Australia’s oldest Daintree forest has been returned to its traditional owner. The Daintree forest is said to be 180 million years old, and it has been on the list of UNESCO world heritage sites since 1988. Now, Eastern Kuku Yalanji people have taken formal ownership of the world’s oldest living rainforest.
More than 1,60,108 hectares (395,467) of Daintree national park’s land returned to the Eastern Kuku Yalanjipeople, traditional owners. The Eastern Kuku Yalanji people will manage the tropical rainforest with the Queensland government, and they will receive funds from the country to manage the sites.
“This is where we belong in the country, on Bubu — on land. All our ancestors called us back home.
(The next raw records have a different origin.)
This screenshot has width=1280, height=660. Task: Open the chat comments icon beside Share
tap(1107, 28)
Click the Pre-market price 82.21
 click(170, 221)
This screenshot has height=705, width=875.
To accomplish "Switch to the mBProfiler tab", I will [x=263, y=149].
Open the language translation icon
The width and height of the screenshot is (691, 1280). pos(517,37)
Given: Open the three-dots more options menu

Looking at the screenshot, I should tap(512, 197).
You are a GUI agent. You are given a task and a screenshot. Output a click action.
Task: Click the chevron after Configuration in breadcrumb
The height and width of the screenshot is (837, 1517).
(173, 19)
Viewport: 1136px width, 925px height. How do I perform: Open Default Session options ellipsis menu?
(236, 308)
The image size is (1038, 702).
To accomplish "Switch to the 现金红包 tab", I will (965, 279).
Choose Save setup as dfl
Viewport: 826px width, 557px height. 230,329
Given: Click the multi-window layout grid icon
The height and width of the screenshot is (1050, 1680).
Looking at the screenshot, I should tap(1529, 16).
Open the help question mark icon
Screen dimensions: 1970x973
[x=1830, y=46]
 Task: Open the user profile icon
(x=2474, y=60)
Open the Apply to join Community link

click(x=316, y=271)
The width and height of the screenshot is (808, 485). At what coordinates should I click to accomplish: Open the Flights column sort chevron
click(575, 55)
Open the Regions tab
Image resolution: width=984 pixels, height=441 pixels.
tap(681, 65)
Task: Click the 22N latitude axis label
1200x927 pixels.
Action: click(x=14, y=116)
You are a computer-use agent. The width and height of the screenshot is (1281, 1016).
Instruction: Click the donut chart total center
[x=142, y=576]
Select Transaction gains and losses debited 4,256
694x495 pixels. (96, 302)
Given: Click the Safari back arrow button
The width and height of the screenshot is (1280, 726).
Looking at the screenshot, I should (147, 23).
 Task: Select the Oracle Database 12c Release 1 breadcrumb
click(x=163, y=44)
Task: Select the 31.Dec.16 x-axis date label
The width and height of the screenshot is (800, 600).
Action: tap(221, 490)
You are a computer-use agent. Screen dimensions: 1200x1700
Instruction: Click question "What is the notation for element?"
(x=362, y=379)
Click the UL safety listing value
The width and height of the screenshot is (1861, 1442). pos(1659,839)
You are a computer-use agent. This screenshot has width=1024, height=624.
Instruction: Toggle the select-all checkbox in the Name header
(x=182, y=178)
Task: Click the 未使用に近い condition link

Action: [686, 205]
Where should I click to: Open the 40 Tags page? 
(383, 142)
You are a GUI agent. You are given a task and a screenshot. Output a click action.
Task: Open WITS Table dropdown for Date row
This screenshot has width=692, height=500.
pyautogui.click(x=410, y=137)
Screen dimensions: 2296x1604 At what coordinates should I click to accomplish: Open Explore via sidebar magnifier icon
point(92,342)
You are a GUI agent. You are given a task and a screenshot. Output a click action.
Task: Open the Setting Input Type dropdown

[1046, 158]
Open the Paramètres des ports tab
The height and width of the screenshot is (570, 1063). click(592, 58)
I broke down — to get it all back in a battle that we’ve lost so many, young and old, that fought for the country and now it’s all back.” said Mary-Anne Port, Yalanji traditional owner Jabalbina Yalanji Aboriginal corporation director.
According to Queensland, an Australian tourism site, the Daintree forest is older than the Amazon, and it was added to the world heritage site because of its “extremely important” biodiversity. The Daintree is a famous rainforest and home to hundreds of birds, mammals, reptiles, and thousands of plants. 30% of Australia’s frog population, 65% of bats and butterflies reside in the Daintree Rainforest.